À l’époque, beaucoup de nos connaissances nous ont demandé comment ils pouvaient nous transmettre leur soutien financier. Une famille nous a envoyé 500 euros pour notre appartement. Ainsi, nous avons senti que nous faisions partie d’une grande famille et que nous ne resterions pas seuls dans notre malheur. Les procédures que nous avons dû suivre et les difficultés pour envoyer de l’argent au Liban ont retardé la distribution, mais un an après cet événement, nous pouvons dire avec reconnaissance que nous avons pu rester proches de nombreuses familles touchées et les soutenir sur le plan matériel et aussi moral. Nous avons pu répondre à toutes les demandes que nous avions reçues, et nous en sommes infiniment reconnaissants à tous ceux qui ont donné leur contribution.

Aujourd’hui, la situation reste difficile ; en effet, les conditions de vie se dégradent de jour en jour. Les gens ressentent la pression de devoir prendre des décisions fondamentales pour leur avenir, comme celle de quitter ou non leur pays. Il y a un manque d’espoir, il semble que toute la situation va de mal en pis, que l’avenir du pays est tracé et que les forces qui s’y opposent s’amenuisent. Je ne sais pas comment répondre aux personnes qui me posent des questions indiscrètes et je ne peux que regarder avec admiration la détermination et la dignité de tous ceux qui essaient chaque jour de vivre le moment présent, comme ceux qui mettent en place un réseau de distribution de médicaments, qui organisent le transport de lait pour les bébés ou qui rêvent de lancer un magasin pour soutenir les nécessiteux. Car ils sont nombreux à être dans le besoin, mais ils sont aussi nombreux ceux qui se tiennent aux côtés de ce peuple libanais éprouvé et si fier, un peuple qui préfère parfois souffrir plutôt que d’admettre qu’il est tombé dans une pauvreté sans précédent.

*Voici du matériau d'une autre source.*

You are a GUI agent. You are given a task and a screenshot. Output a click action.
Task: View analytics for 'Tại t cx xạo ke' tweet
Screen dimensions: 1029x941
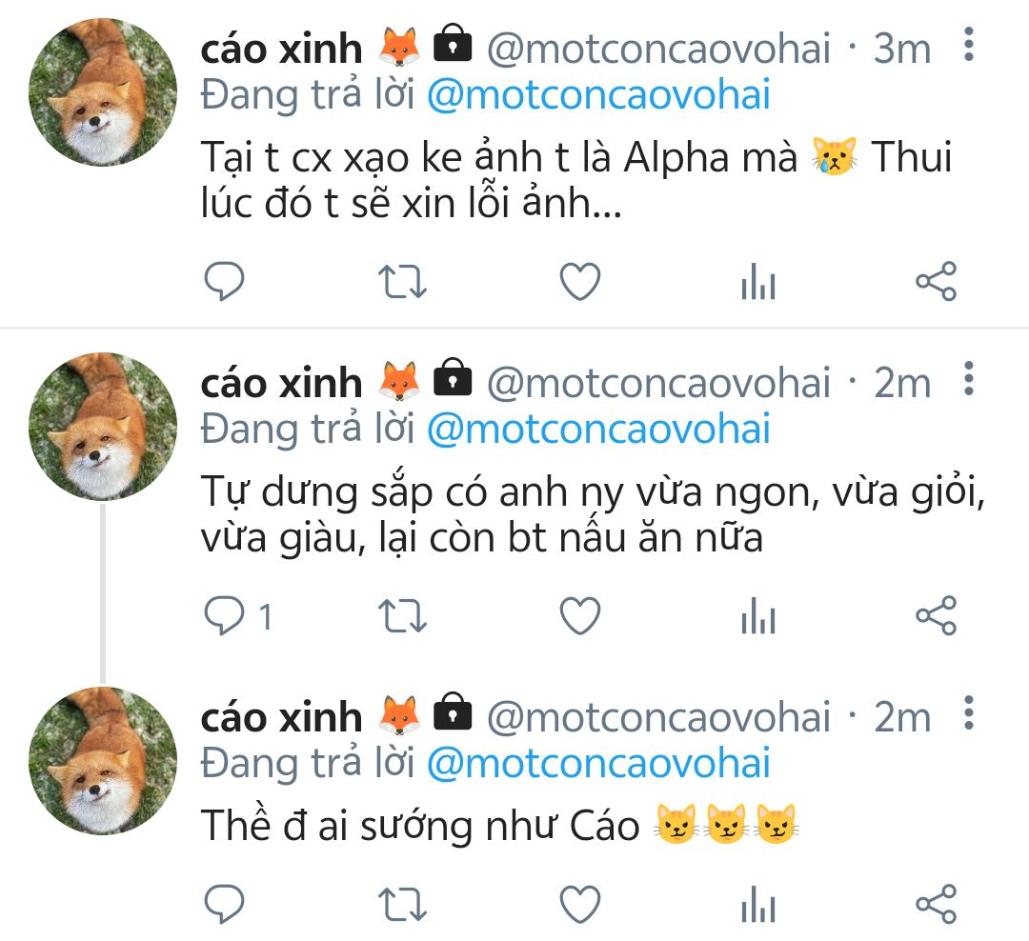click(x=757, y=283)
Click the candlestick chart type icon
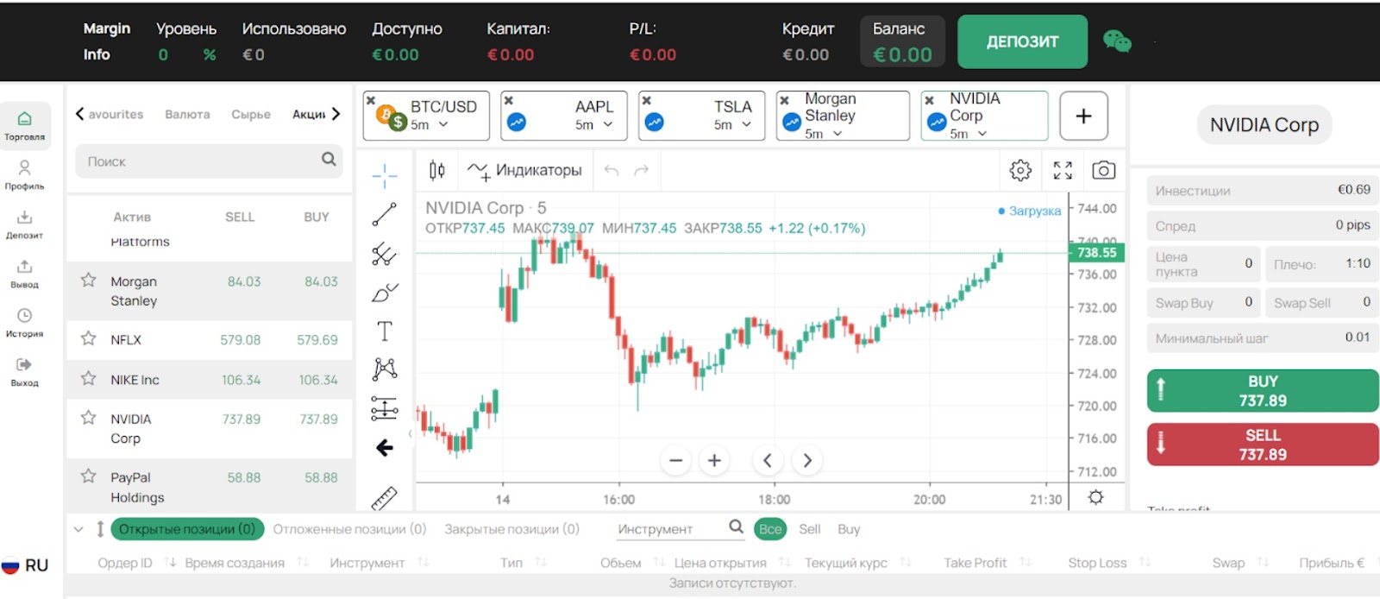 pyautogui.click(x=437, y=170)
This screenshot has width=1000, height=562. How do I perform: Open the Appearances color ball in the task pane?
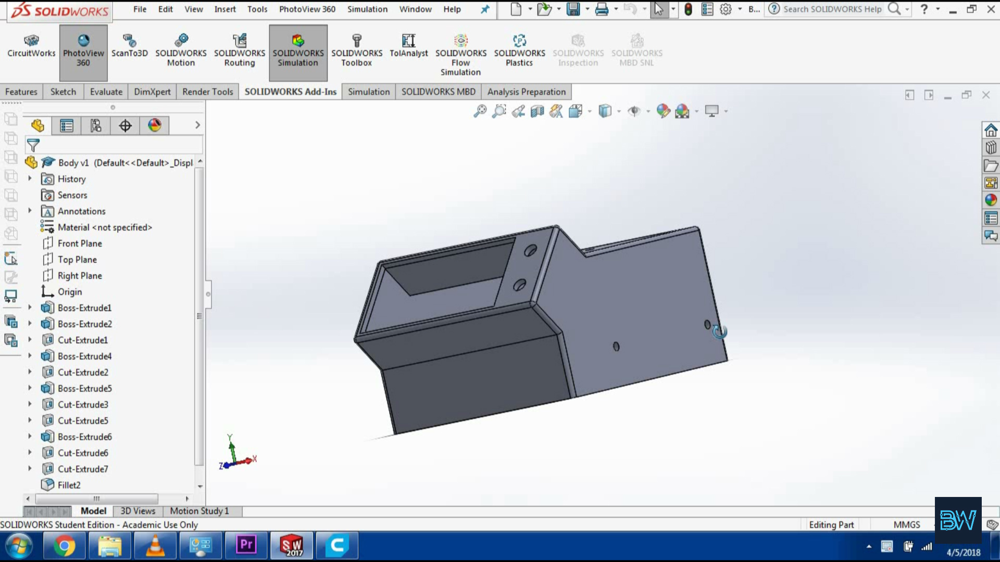coord(991,200)

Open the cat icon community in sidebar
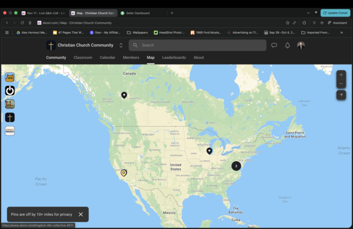tap(10, 77)
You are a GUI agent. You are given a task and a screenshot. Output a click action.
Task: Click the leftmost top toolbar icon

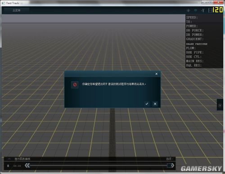click(x=189, y=10)
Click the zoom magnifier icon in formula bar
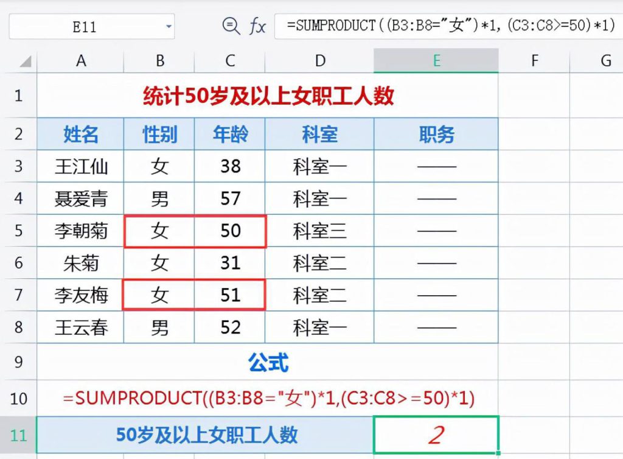This screenshot has width=623, height=459. click(x=231, y=26)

Je ressens la responsabilité d’être là, à leurs côtés et avec eux, pour avancer avec eux sur ce chemin de souffrance et pour embrasser ensemble toutes les épreuves qui se manifestent chaque jour. Sachant que je n’ai pas de solutions toutes faites, je peux encore mettre en lumière tout ce qui fonctionne, comme les valises de médicaments et d’autres produits en provenance d’Italie, de Belgique et de France. De cette façon, je peux être un espoir pour tous.

Ce qui peut sembler être la fin de ce pays peut être le début de quelque chose de nouveau que chacun de nous prépare, quelque chose que nous ne voyons pas encore mais qui vaut certainement la peine de rester. Pas avec ma raison, mais avec la volonté déterminée de ceux qui témoignent des miracles qui se produisent jour après jour.